● SUPPLIED DATA
------------------------------------

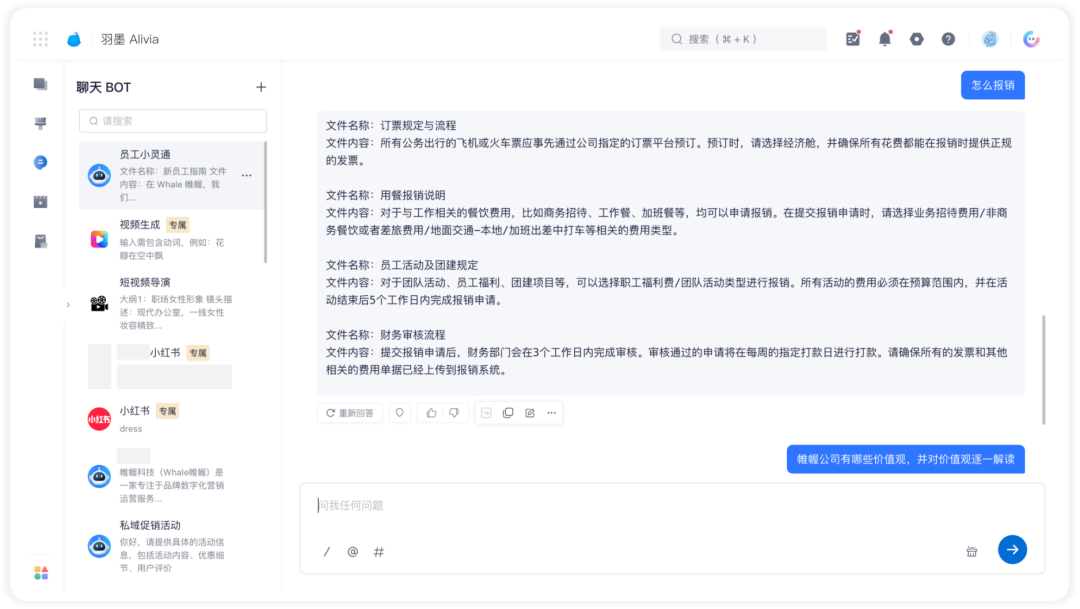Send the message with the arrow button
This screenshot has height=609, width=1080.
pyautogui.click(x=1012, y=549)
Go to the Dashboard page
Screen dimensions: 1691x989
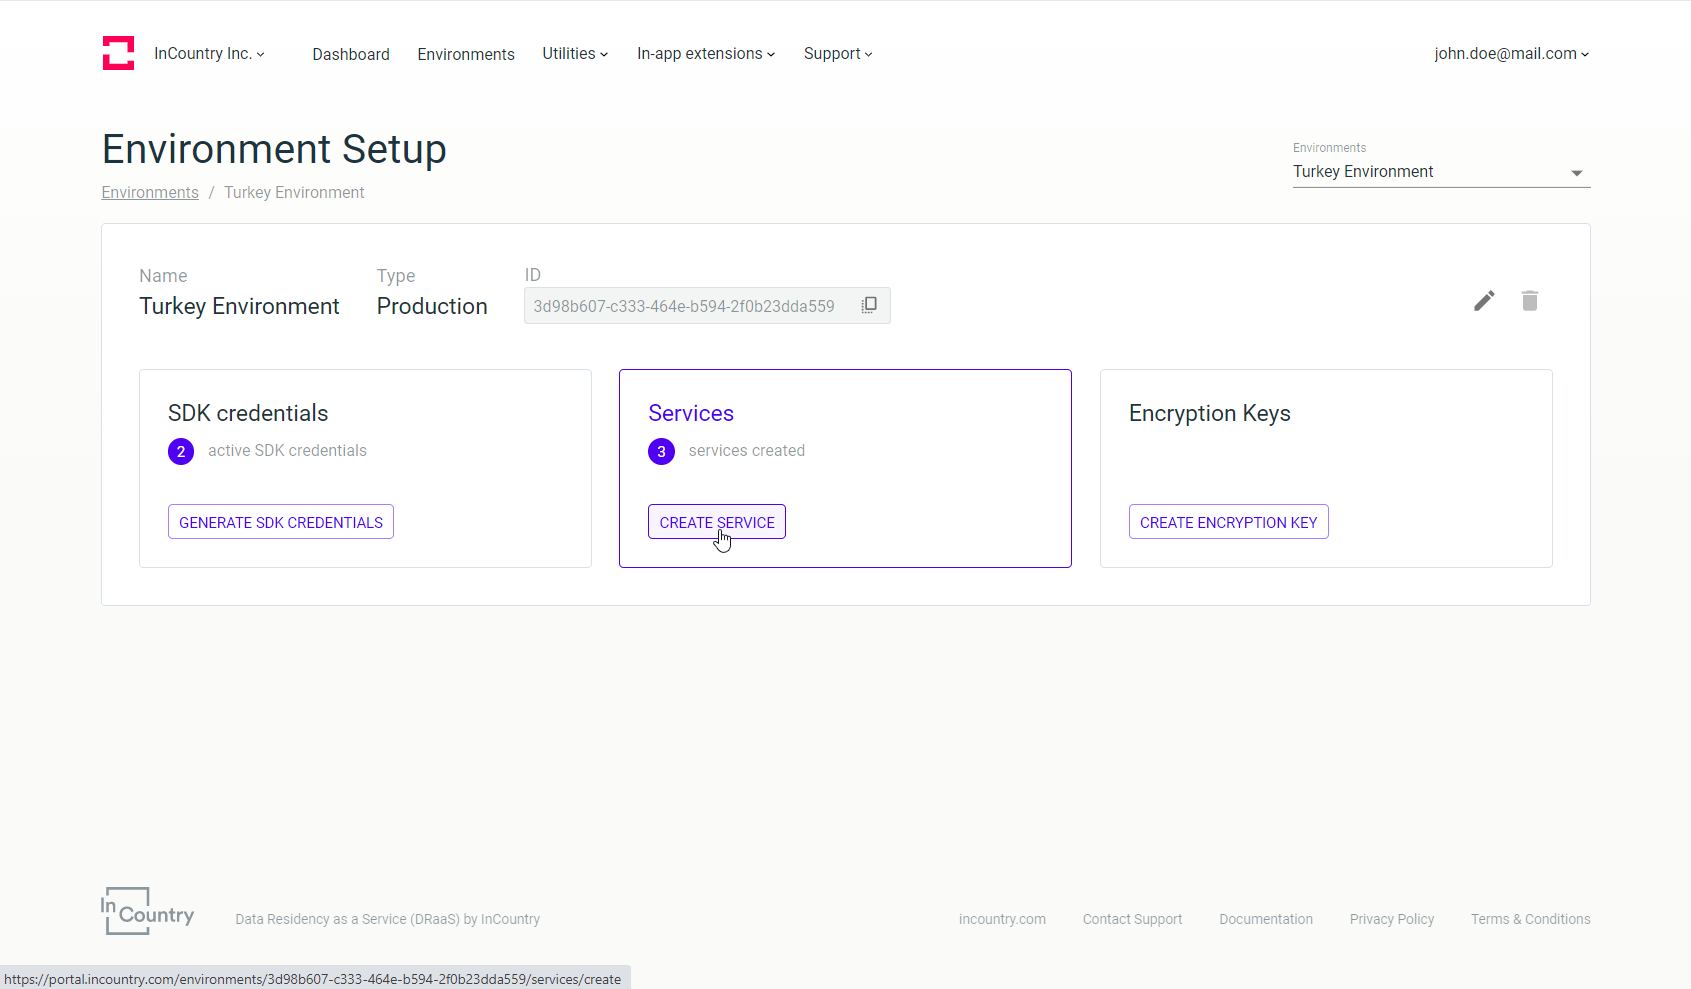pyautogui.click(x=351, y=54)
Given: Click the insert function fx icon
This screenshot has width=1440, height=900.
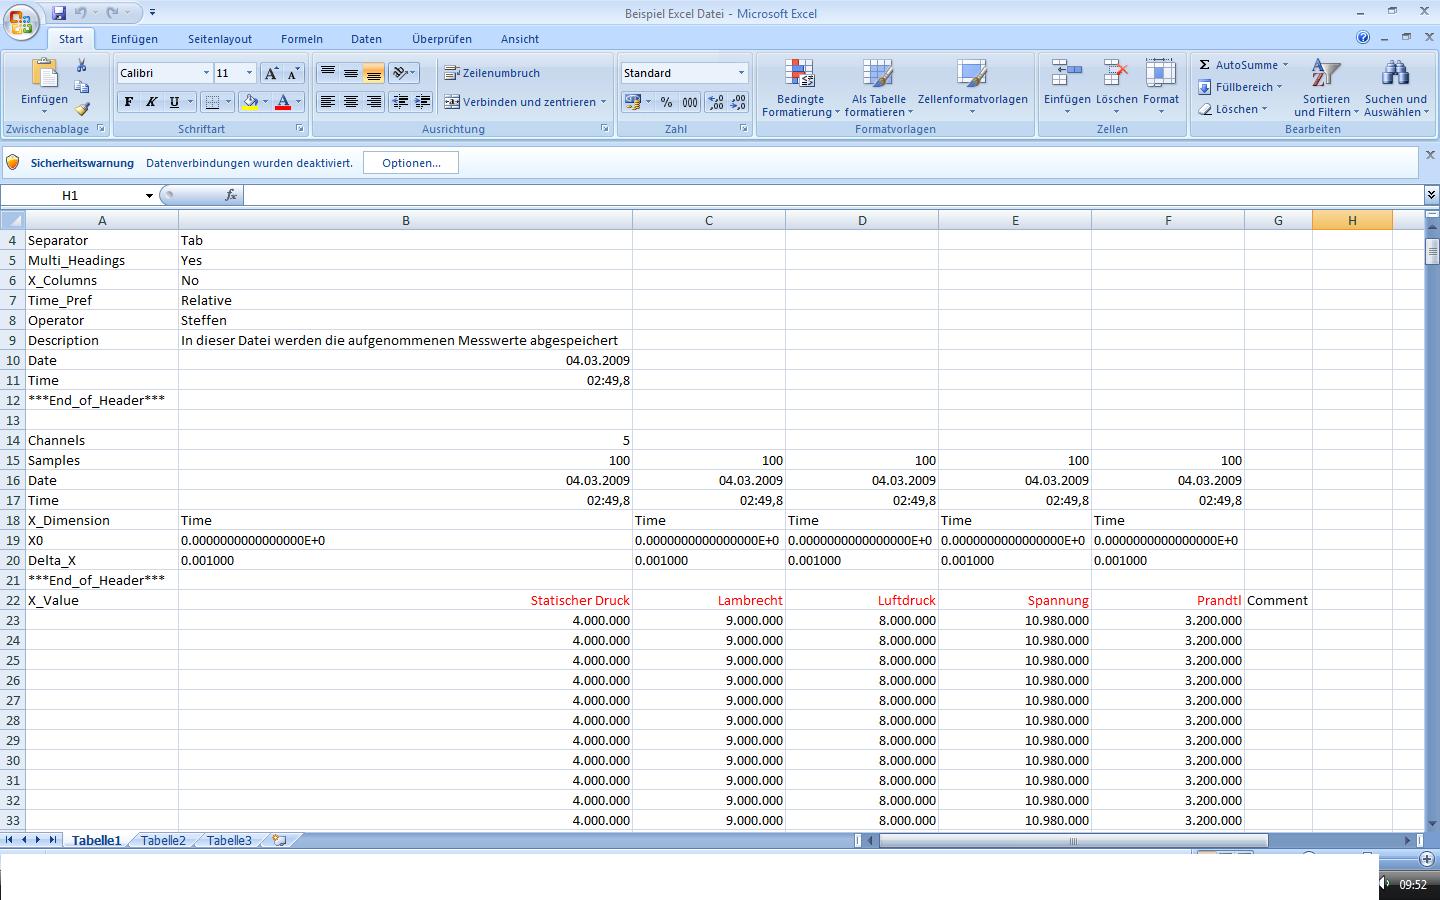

------------------------------------

● ABOUT THIS EXERCISE
Working from the line that contains "Given: Click the insert function fx icon" to the last line of the listing, please quote each line exactly, pictures excluded.

● ANSWER SPACE
Given: Click the insert function fx icon
This screenshot has width=1440, height=900.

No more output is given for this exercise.